* _Task details_
What is wanted is the full listing, word for word, without its pictures.

[Provided entries — start]

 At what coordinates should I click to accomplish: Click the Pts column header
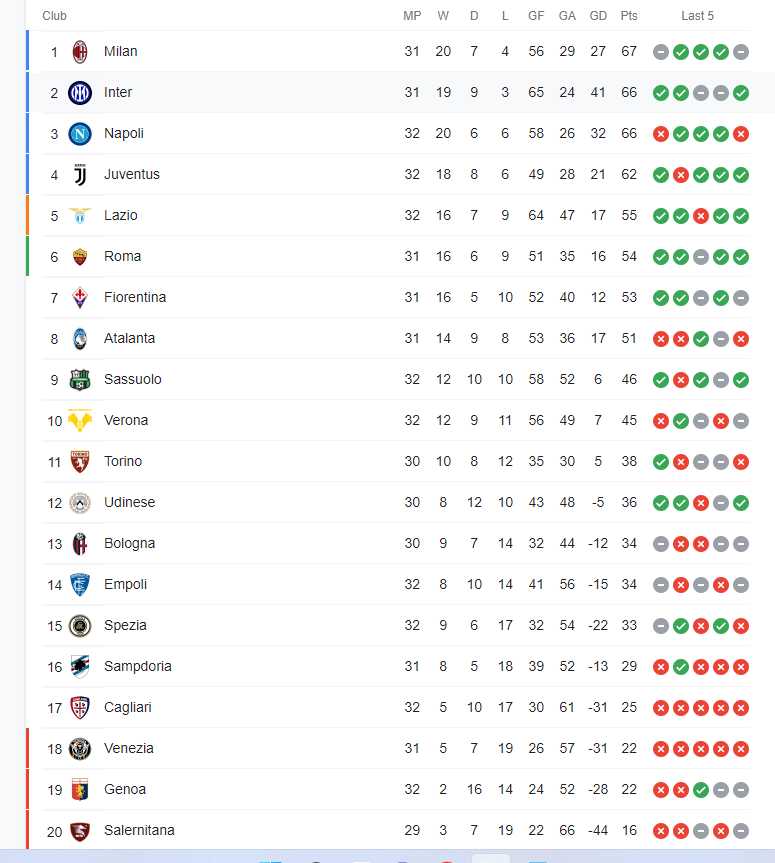[x=629, y=16]
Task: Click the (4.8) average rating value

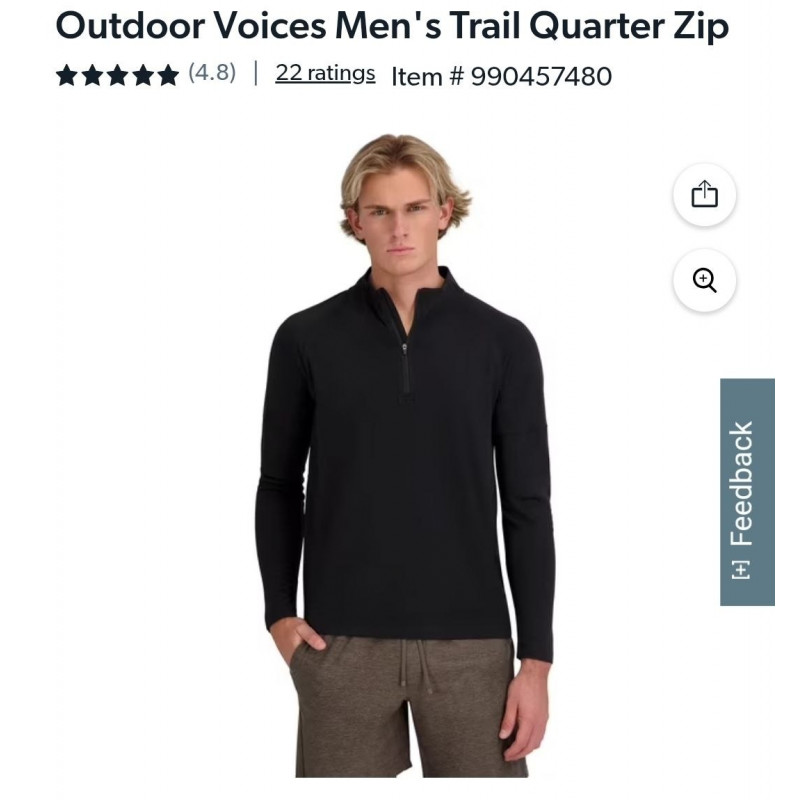Action: click(x=212, y=72)
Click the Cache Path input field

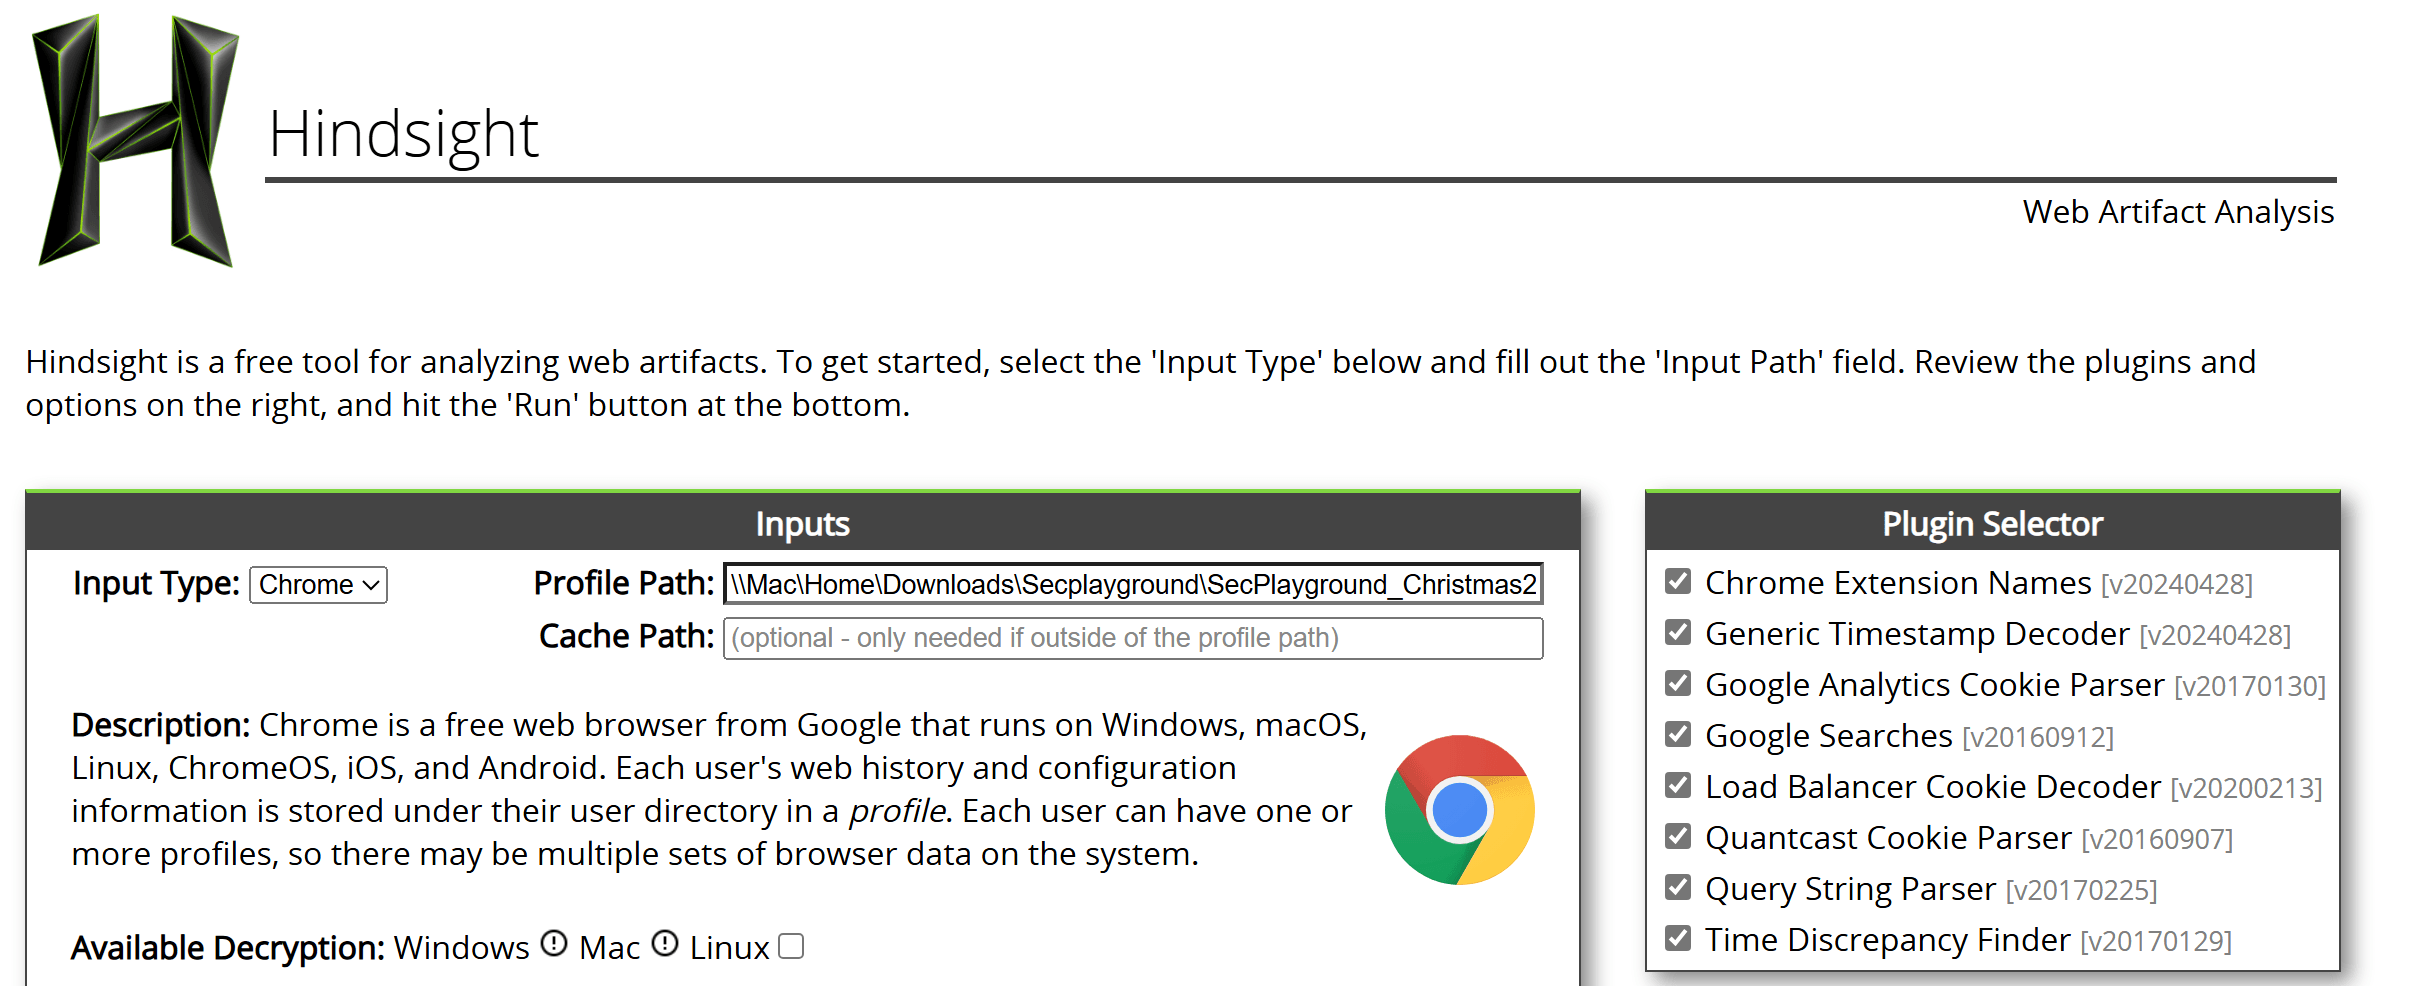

[Provided entries — finish]

* _Exercise output_
 At what coordinates should I click to accomplish: Click the Pts column header
[x=629, y=16]
Task: Click the (4.8) average rating value

Action: click(x=212, y=72)
Click the Cache Path input field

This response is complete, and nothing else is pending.